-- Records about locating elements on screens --

▬▬▬

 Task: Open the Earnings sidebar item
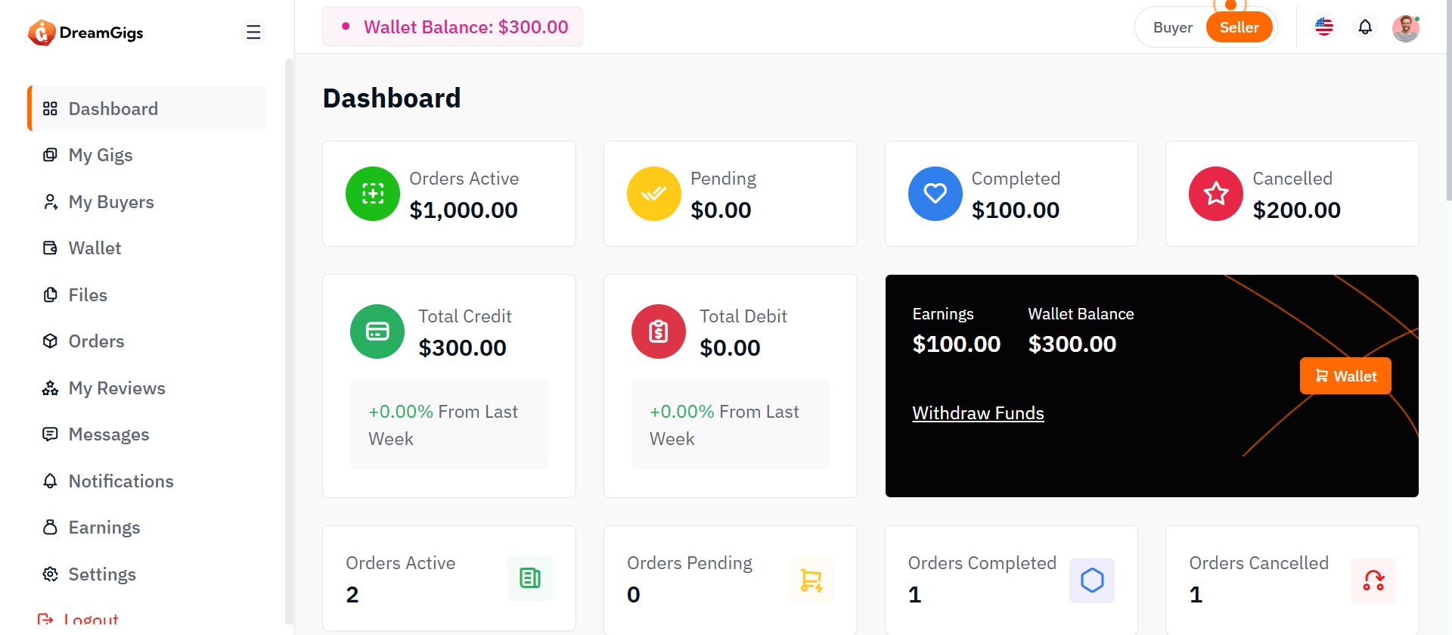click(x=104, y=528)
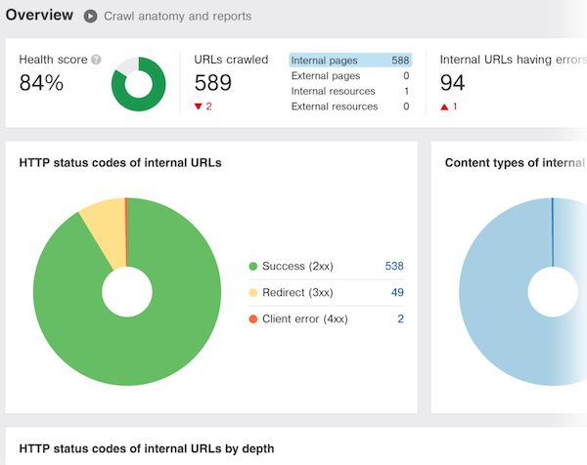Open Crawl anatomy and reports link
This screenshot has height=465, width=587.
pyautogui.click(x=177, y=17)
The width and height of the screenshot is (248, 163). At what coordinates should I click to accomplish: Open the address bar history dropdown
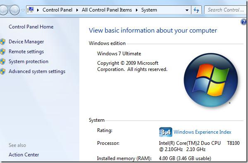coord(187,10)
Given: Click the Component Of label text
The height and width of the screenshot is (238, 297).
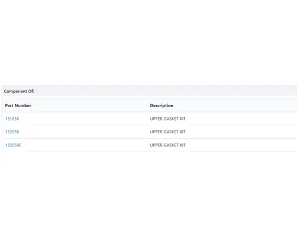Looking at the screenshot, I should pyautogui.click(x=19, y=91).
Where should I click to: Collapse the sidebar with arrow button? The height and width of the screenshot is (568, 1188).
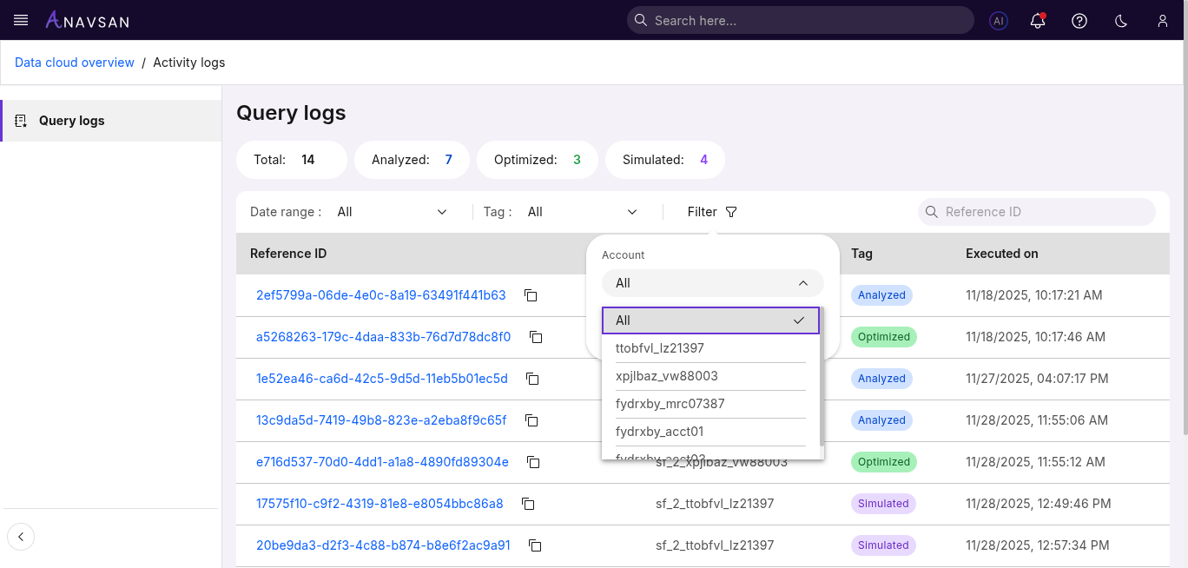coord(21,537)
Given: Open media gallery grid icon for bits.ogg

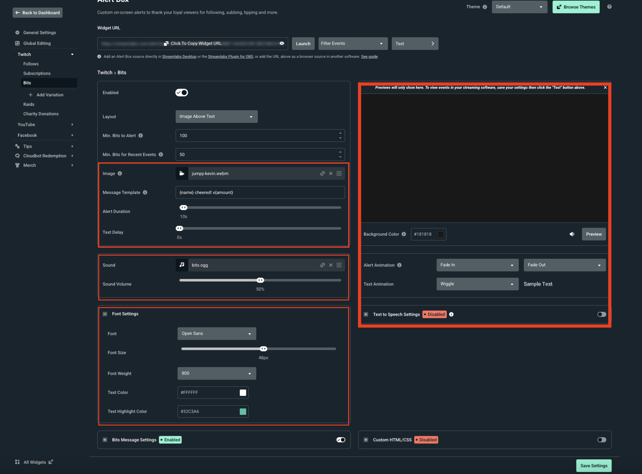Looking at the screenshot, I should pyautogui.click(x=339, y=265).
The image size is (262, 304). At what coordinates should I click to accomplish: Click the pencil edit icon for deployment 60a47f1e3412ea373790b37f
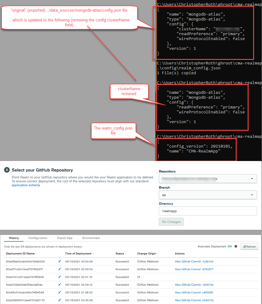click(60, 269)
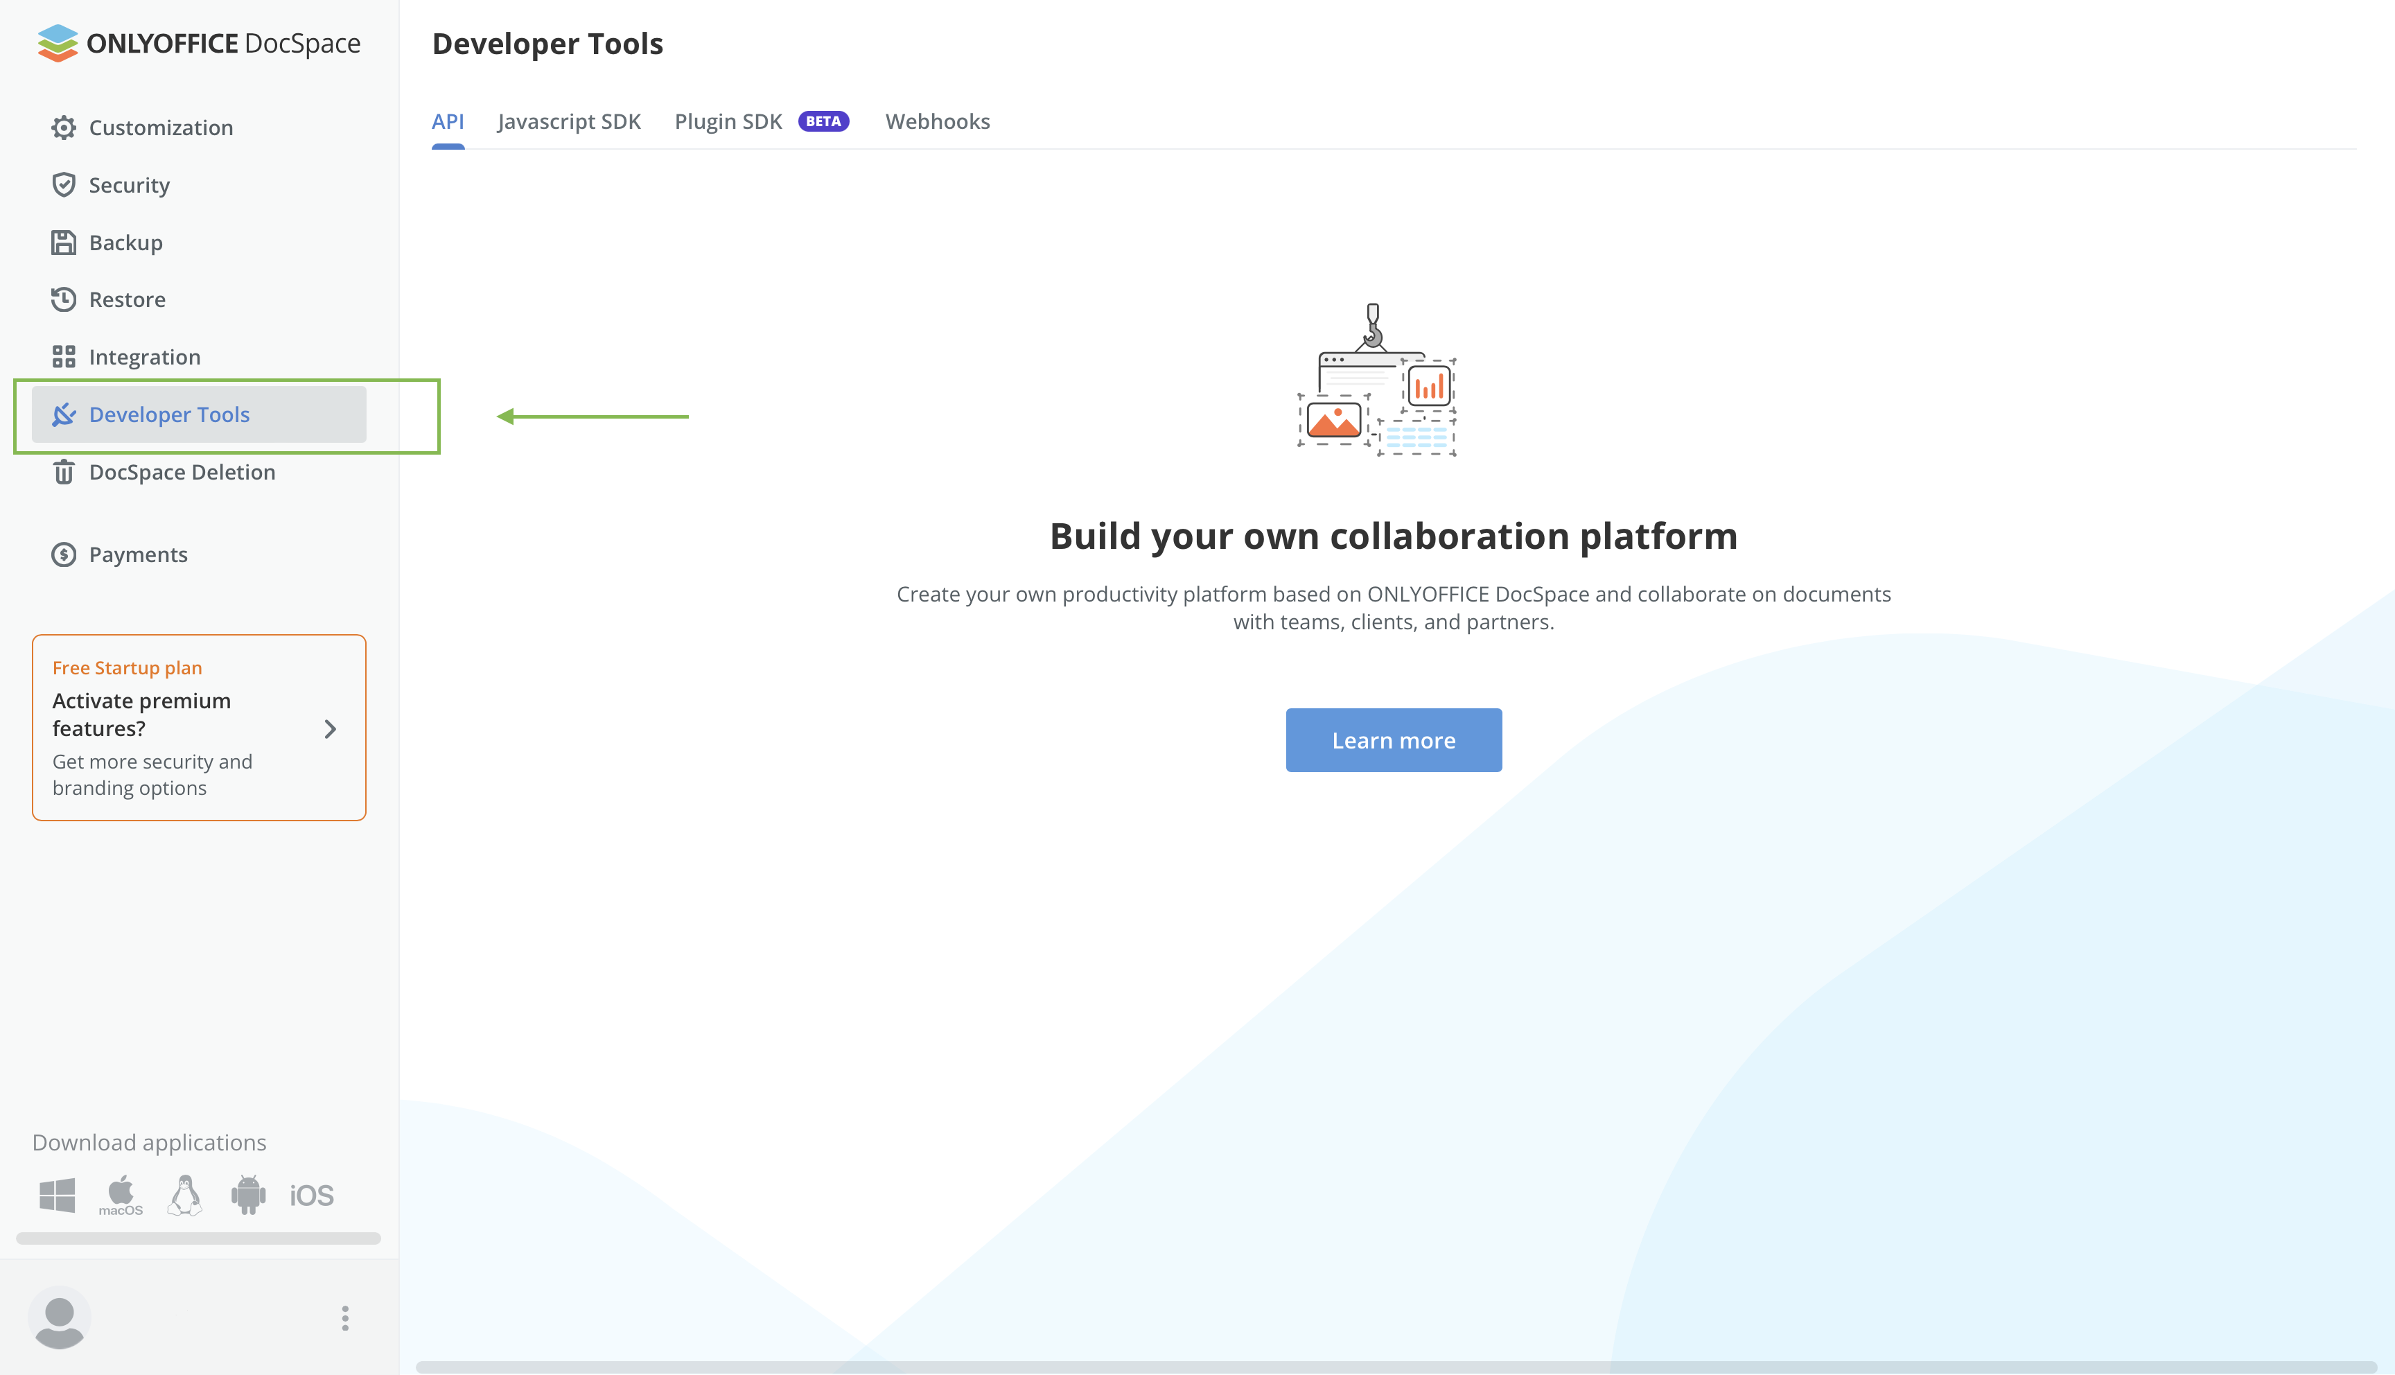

▬▬▬

Quote every item above word for word, leaving out the pictures.

-- Task solution --
 Task: Open the Earnings sidebar item
click(x=104, y=528)
Open Crawl anatomy and reports link
This screenshot has height=465, width=587.
pyautogui.click(x=177, y=17)
The width and height of the screenshot is (248, 163). At what coordinates should I click to accomplish: Open the address bar history dropdown
coord(187,10)
Given: Click the Component Of label text
The height and width of the screenshot is (238, 297).
Looking at the screenshot, I should pyautogui.click(x=19, y=91).
Where should I click to: Collapse the sidebar with arrow button? The height and width of the screenshot is (568, 1188).
coord(21,537)
Given: Open media gallery grid icon for bits.ogg

Looking at the screenshot, I should pyautogui.click(x=339, y=265).
The image size is (262, 304). At what coordinates should I click to accomplish: Click the pencil edit icon for deployment 60a47f1e3412ea373790b37f
click(60, 269)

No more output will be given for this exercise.